The book begins by unmasking the open wound as its opening chapter. The Journey refuses to commence from the ‘system’ or ‘systemic’, instead foregrounding lived experience, tracing the lived, witnessed, and unmarked. The open wound serves as a trace that allows embodied subjects to grasp the world in exteriority and gives rise to displaced voices and profound questions. This foregrounding is necessary for the emergence of creative subjects, shedding masks, excavating sediments, and exploring buried questions.
In the second instance, the book focuses on the structures of the abyss constituted by coloniality. Coloniality, originating in the abyss of slavery and colonisation, has evolved to conceal its mechanisms of inflicting open wounds and continues to project its physical and metaphysical matrices of power globally. It represents the matrices of power underlying the knowledge, power, and ways of existence that shape racially classified and differentiated humanity, where some lives are deemed more qualified than others, and some are relegated to realms of what I termed (de)humanity. The coloniality of the refugee constitutes an abyss of underlying violent structures that constitute the refugee as a form of (de)humanity.
In the third instance, the book traces the conditions of the abyss. It delves into the process of (un)becoming a refugee, examining decisions to exile and cross (b)orders. This discusses how the rule of no-law nor rights creates the conditions for exile. In this abyss, dominated by the rule of no-laws nor rights and violent (b)ordering, to move is to risk life to find life elsewhere or die. To stay put is to die, even if it is death in life. Furthermore, in this instance explores the concept of (de)humanity, specifically focusing on the notion of bellies. It draws a parallel between plantations being the bellies of the slave abyss (Hartman 2016), and the modern-day “asylum colonies” representing the contemporary equivalent. The term asylum colonies refers to a precarious condition of double negation; the negation of being, as refugees’ human condition is reduced to unliveability and ungrievability, and the negation of knowledge, as their precarious existence is unknowable and unrecognisable. Asylum colonies encompass various carceral coordinates, including the border, refugee camps, torture camps, deserts, boats, and the asylum system. These carceral coordinates collectively represent the bellies of the refugee abyss, continuously engulfing displaced individuals and silencing their voices. Inhabitants of asylum colonies are treated as voiceless nobodies, their displaced voices unheard.

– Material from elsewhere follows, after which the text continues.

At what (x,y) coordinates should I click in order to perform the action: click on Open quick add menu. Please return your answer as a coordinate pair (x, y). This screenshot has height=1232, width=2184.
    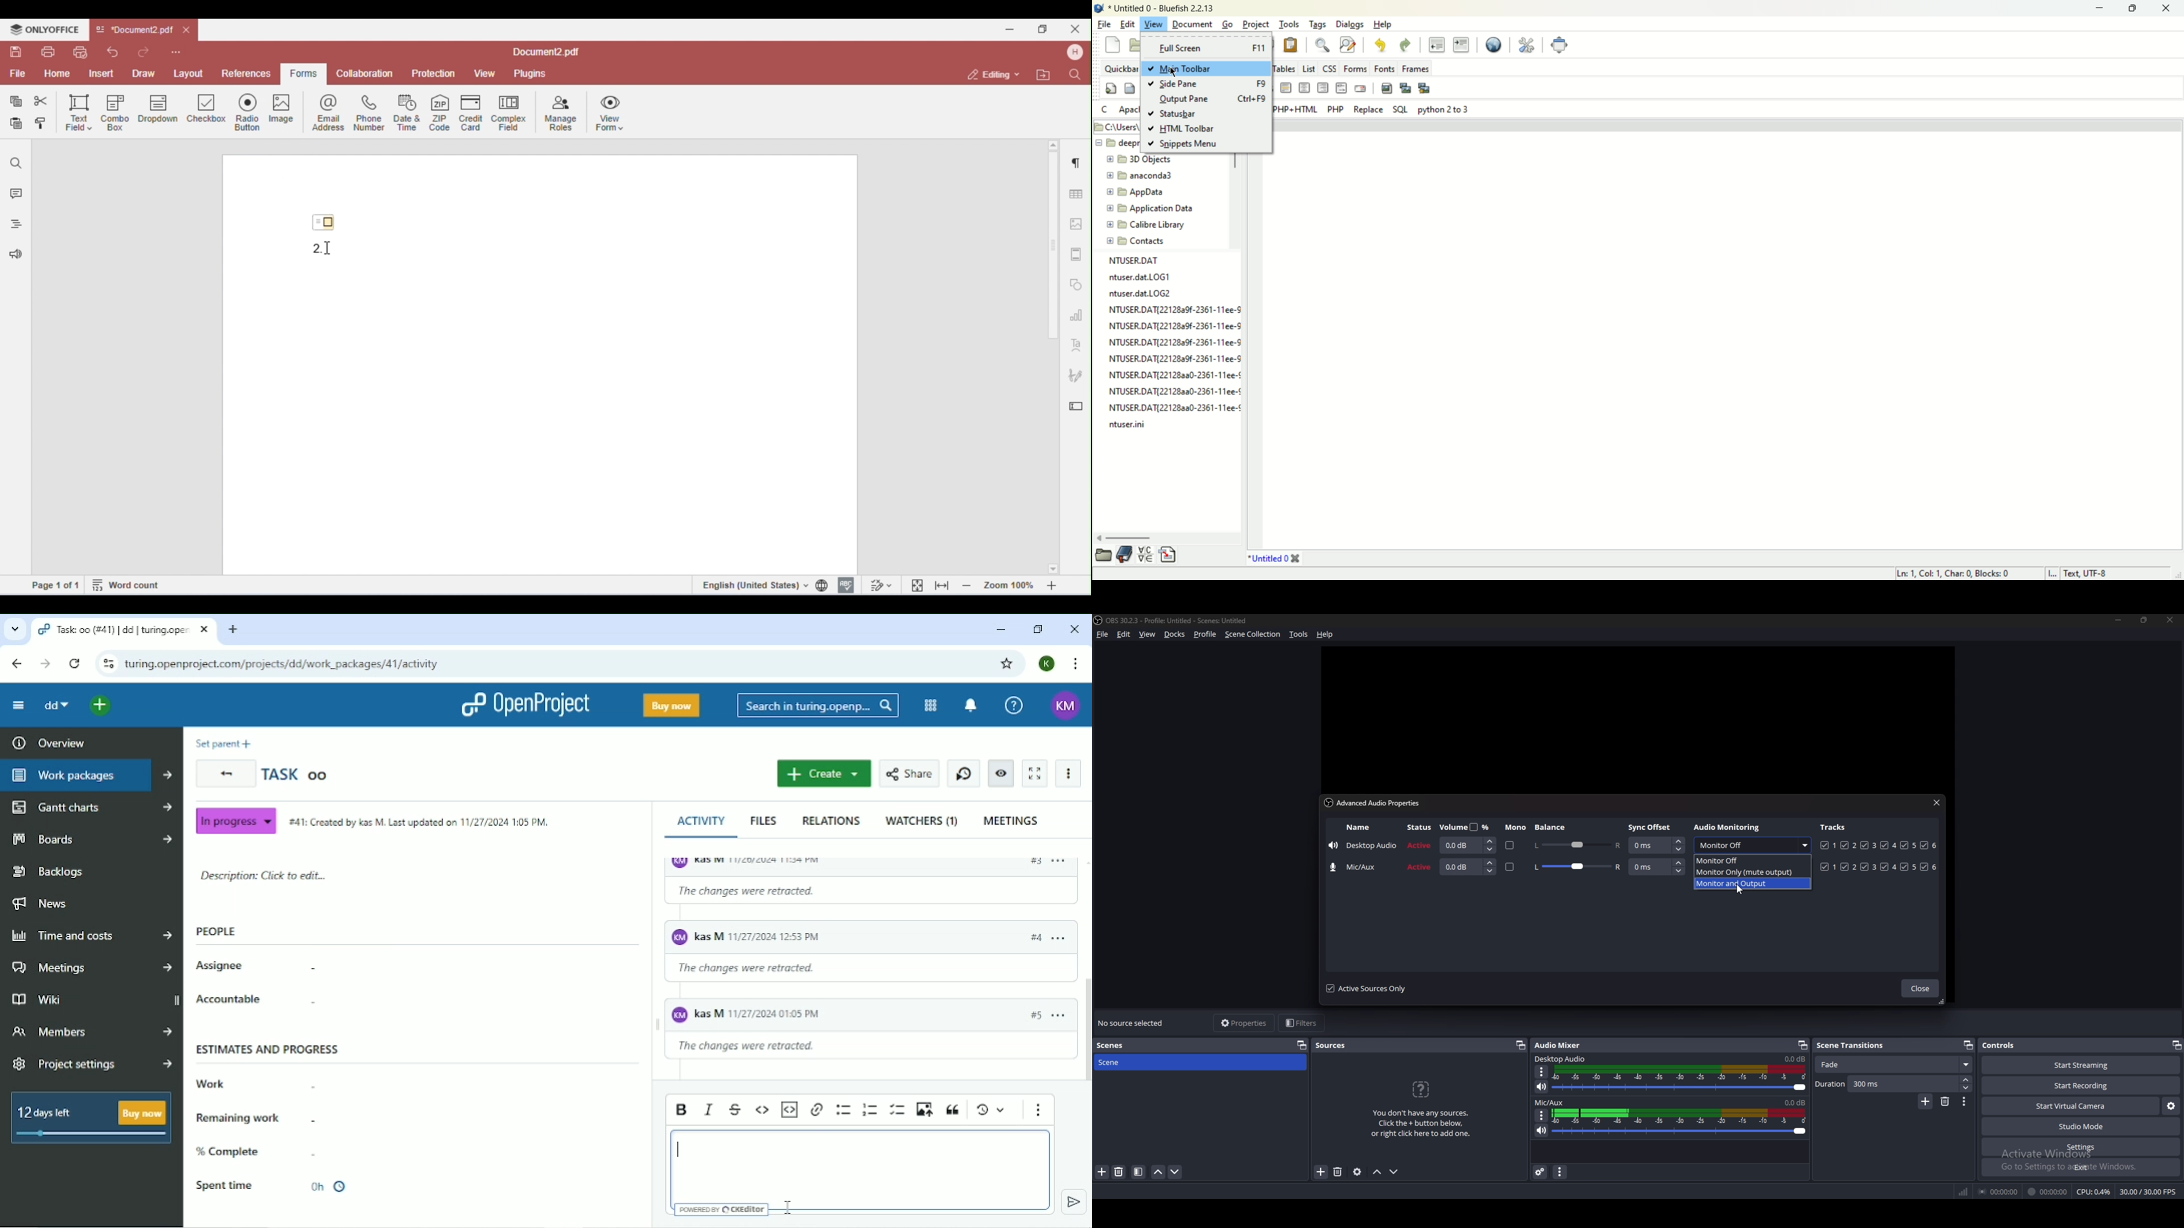
    Looking at the image, I should click on (102, 706).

The fourth instance marks a shift in the journey, transitioning from wounds and theory to scars and restorative praxis. Even in the darkness, violence, destitution, and solitude of carceral spaces, as Glissant poetically articulates, ‘the trace was lived as one of the places of survival’. The refugees carried seeds of survival along with their wounds. The trace of life in spaces devoid of rights and laws is evidence that life was not lived outside of rights and laws, but rather without them; death was inflicted with rights and laws. These seeds of survival reorient the journey away from the violence perpetuated by the structure and conditions of the refugee abyss.
The book concludes by reflecting on what I call the untamed life, which implies that which emerges beyond scars. The untamed life proclaims the unfamiliar and the emergent, birthed from the traces of open wounds, scars, ruins, and (de)existence.